Stored data entries ▸
== Segment start ==
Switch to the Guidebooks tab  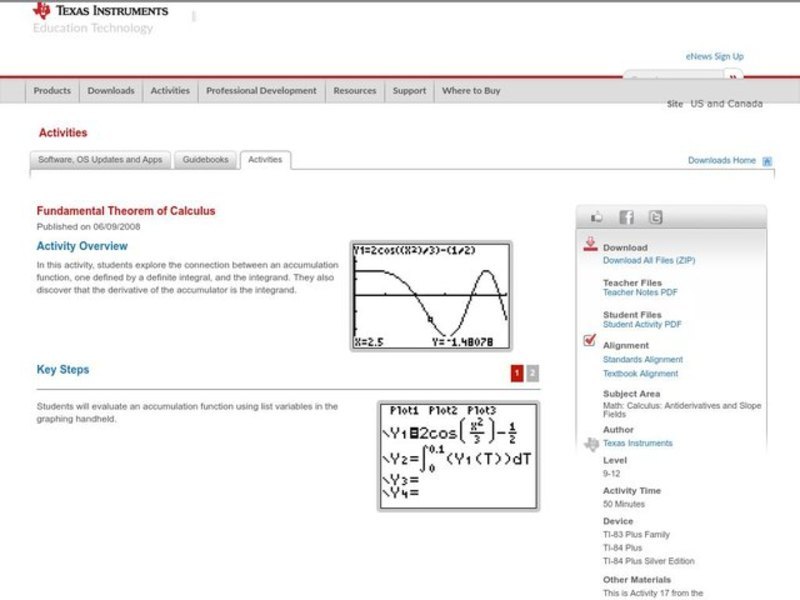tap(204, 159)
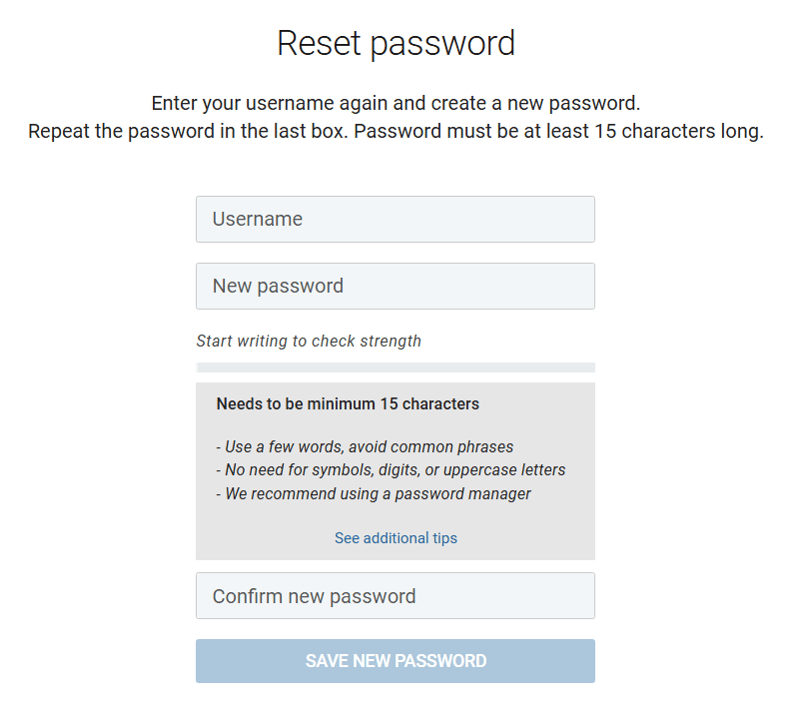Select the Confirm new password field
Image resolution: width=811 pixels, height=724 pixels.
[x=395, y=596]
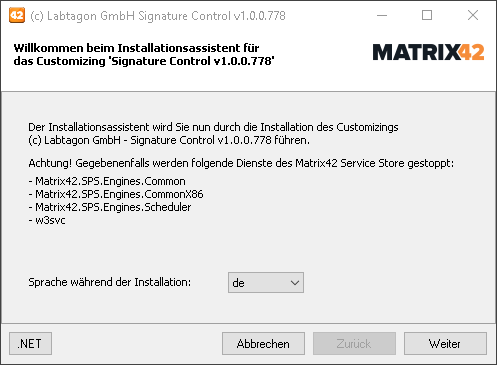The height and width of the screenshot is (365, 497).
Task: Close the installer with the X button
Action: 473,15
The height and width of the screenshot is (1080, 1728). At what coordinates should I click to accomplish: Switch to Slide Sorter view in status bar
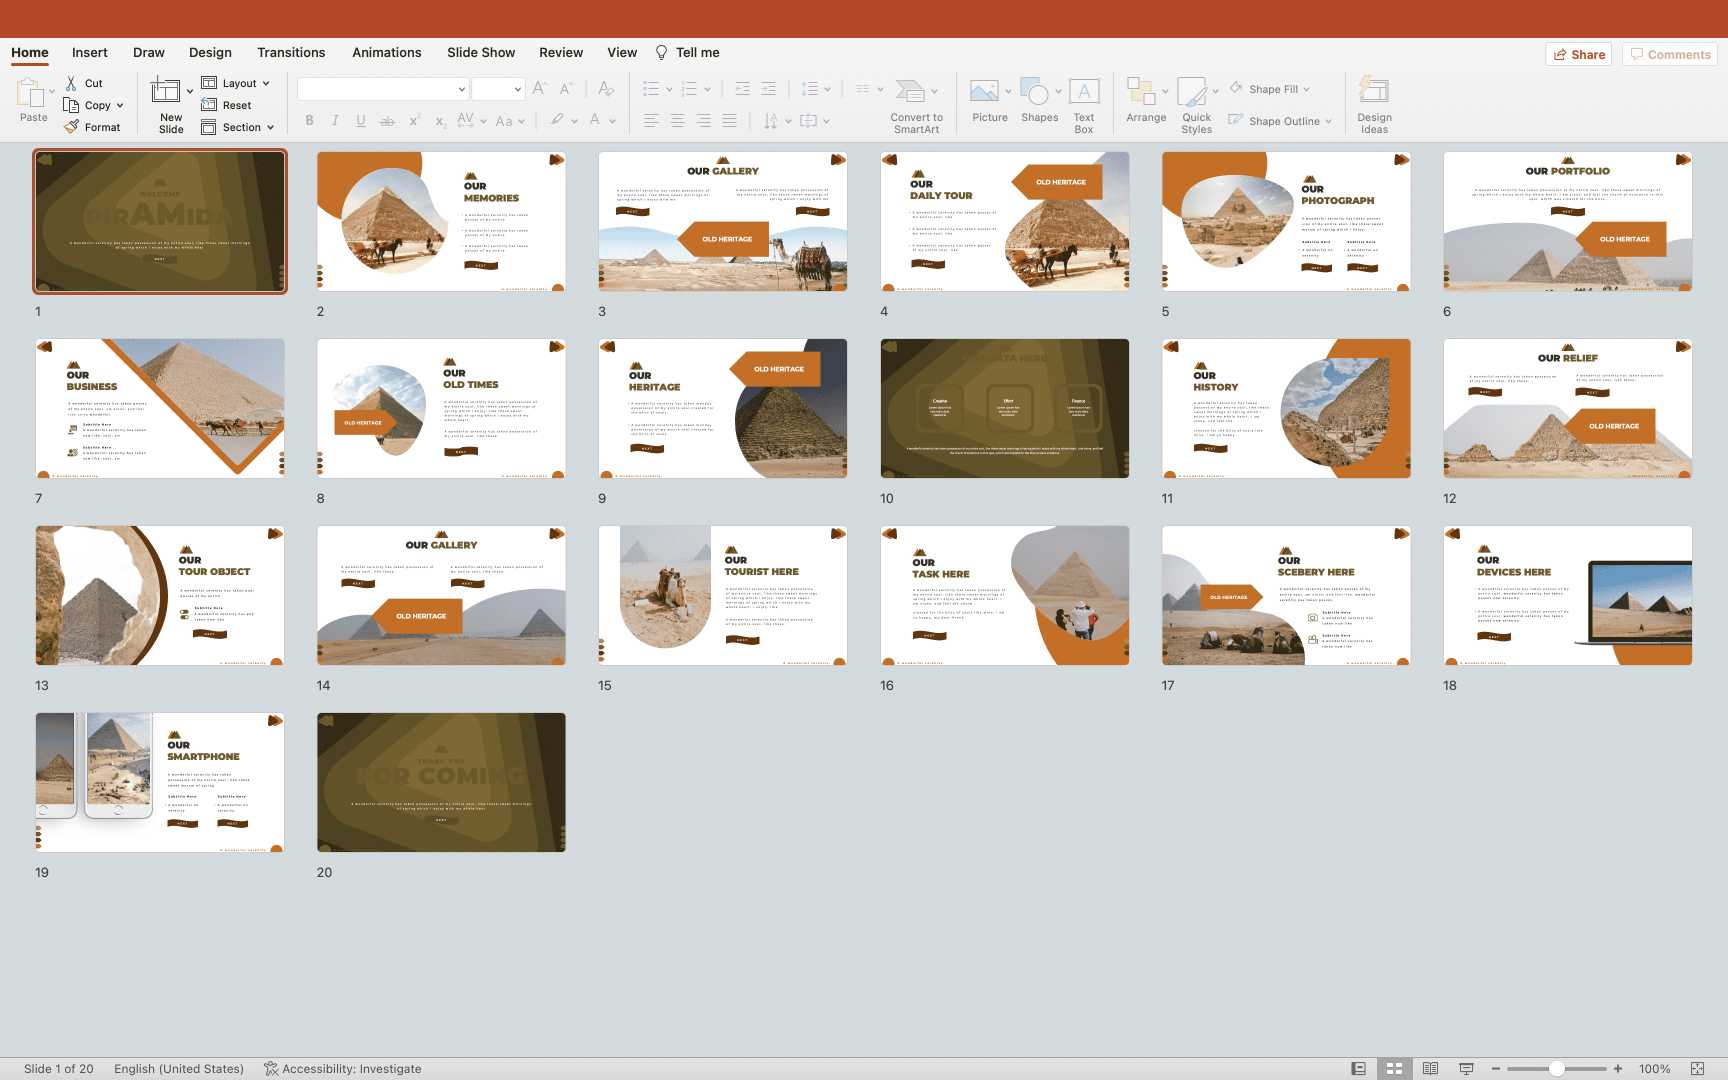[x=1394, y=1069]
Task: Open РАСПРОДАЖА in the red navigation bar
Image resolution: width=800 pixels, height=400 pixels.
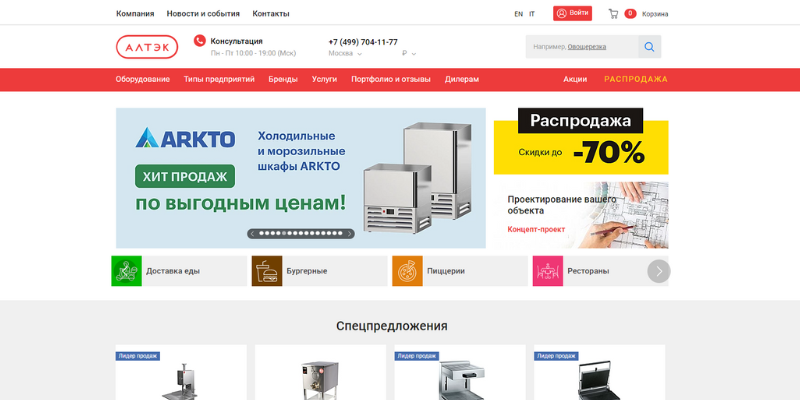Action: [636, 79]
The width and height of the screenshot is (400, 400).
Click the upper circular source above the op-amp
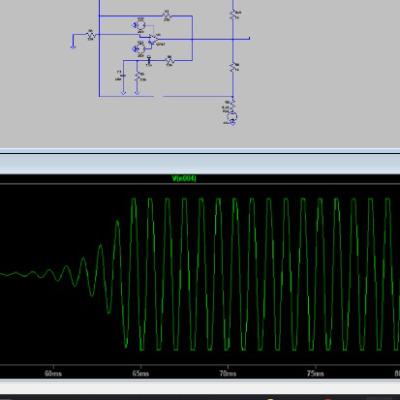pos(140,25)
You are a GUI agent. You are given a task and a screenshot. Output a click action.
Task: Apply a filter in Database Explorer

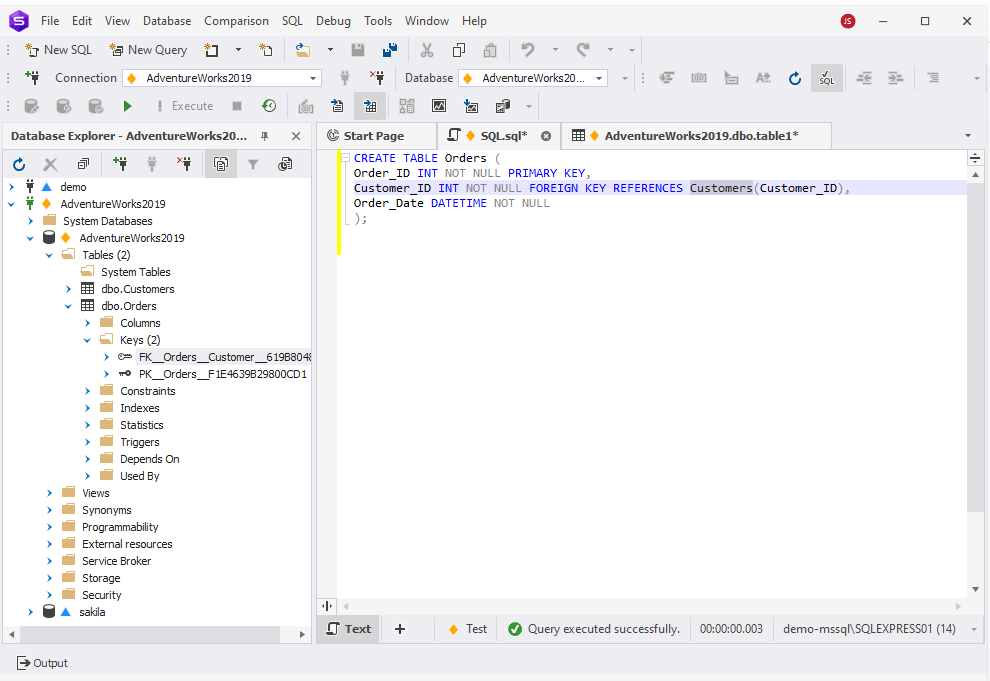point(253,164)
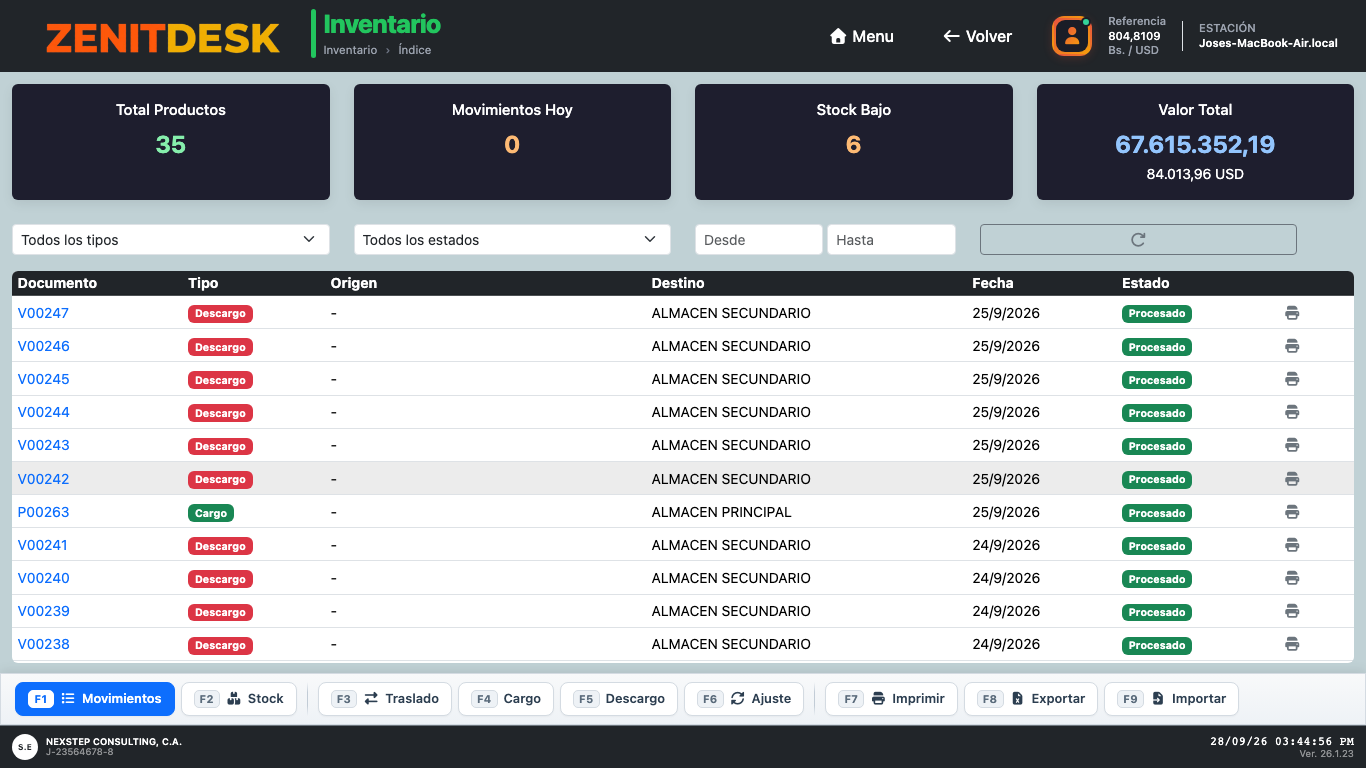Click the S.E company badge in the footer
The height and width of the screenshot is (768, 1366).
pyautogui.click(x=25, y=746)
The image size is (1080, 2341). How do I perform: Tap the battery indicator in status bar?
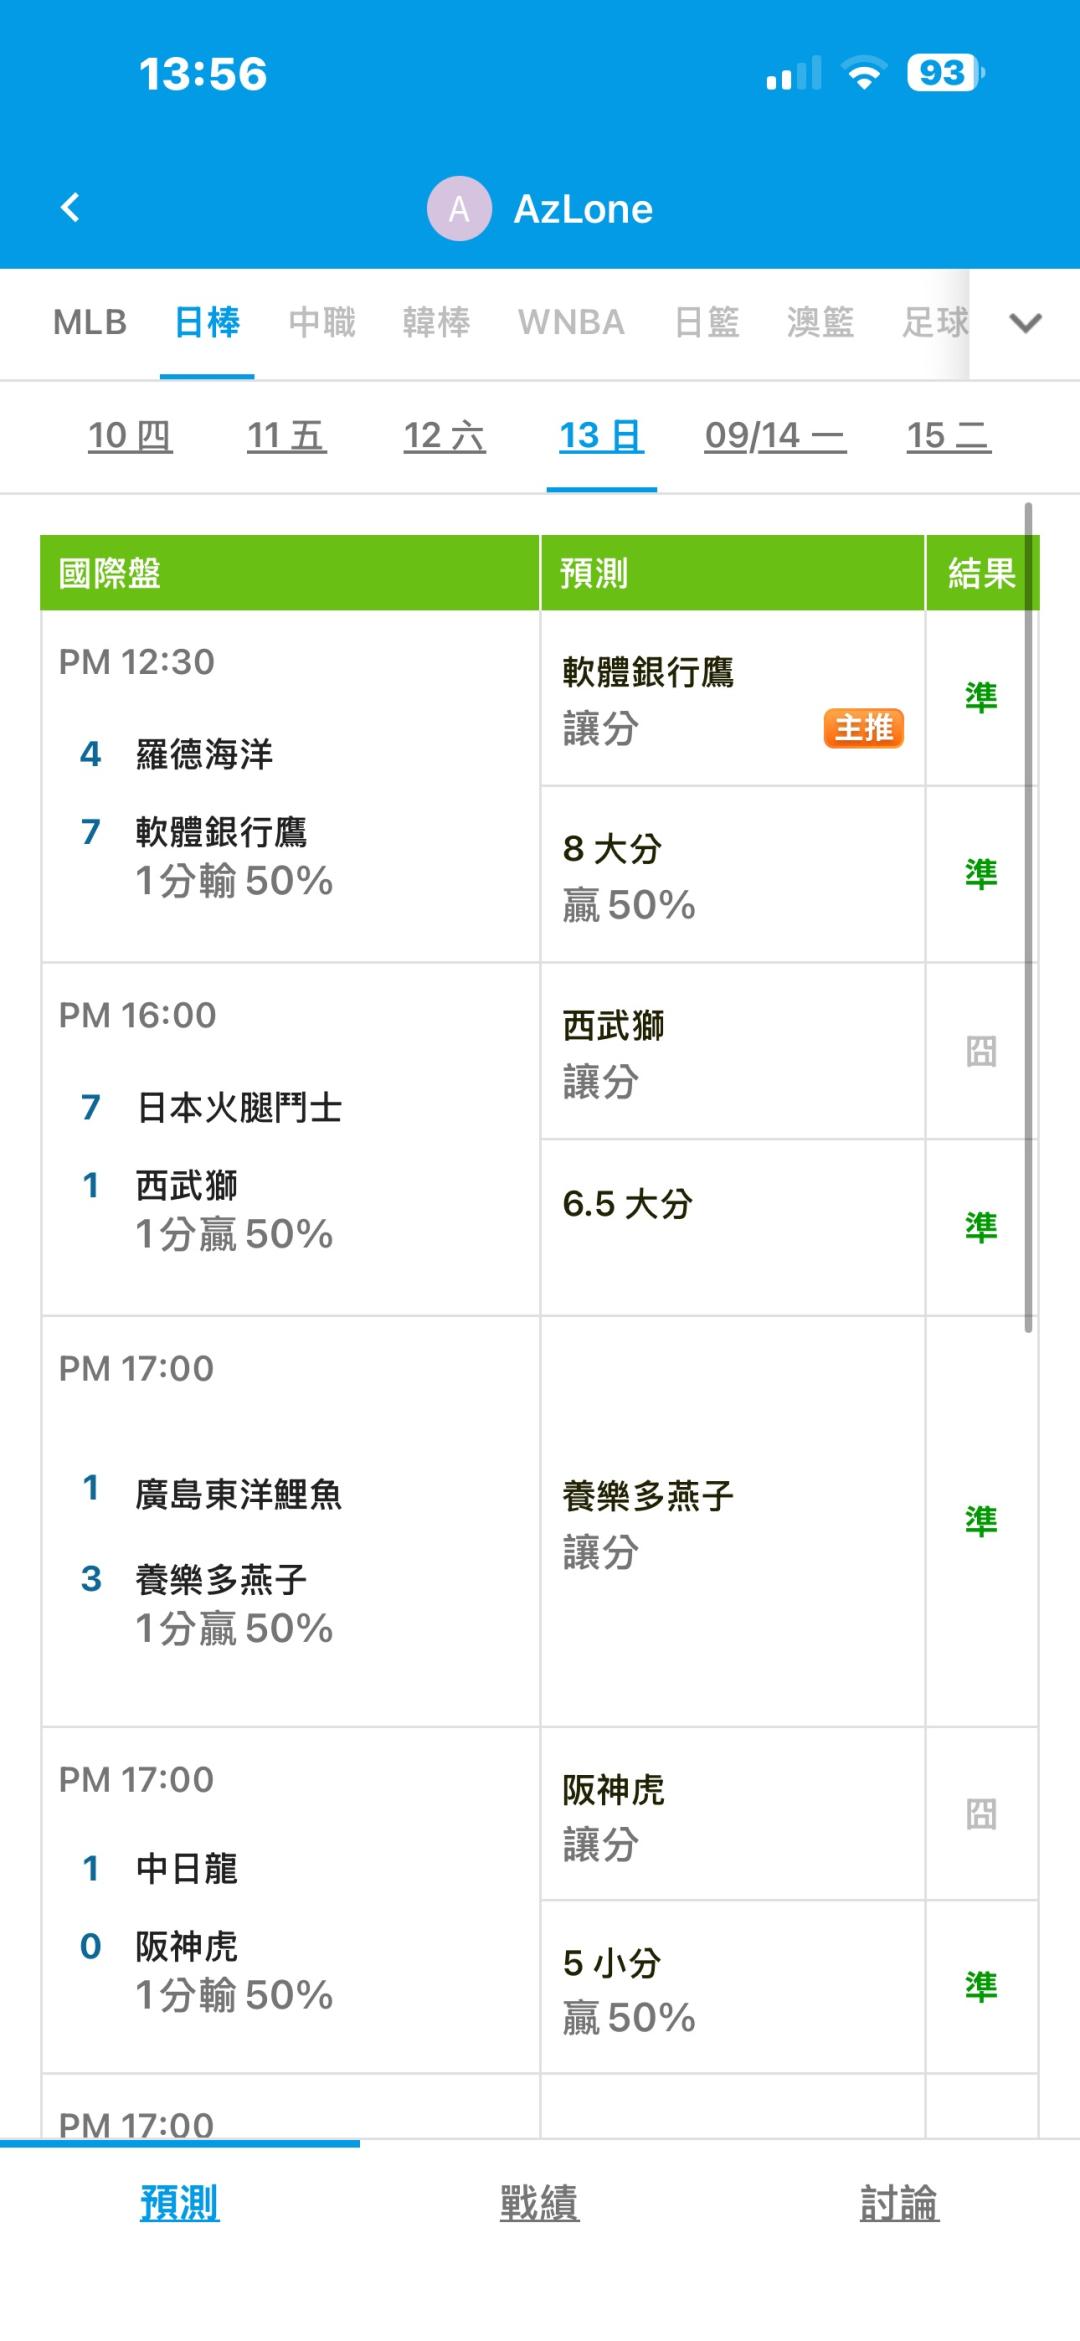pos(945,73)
== Segment end ==
Task to complete ▸ Your task is to transcribe exactly the lines from the one containing "You are a GUI" through the final line of the entries above, pictures excluded.

Response box ▸
You are a GUI agent. You are given a task and a screenshot. Output a click action.
Task: Apply a filter in Database Explorer

point(253,164)
Click the S.E company badge in the footer
The height and width of the screenshot is (768, 1366).
pyautogui.click(x=25, y=746)
The image size is (1080, 2341). How do I perform: Tap the battery indicator in status bar?
pos(945,73)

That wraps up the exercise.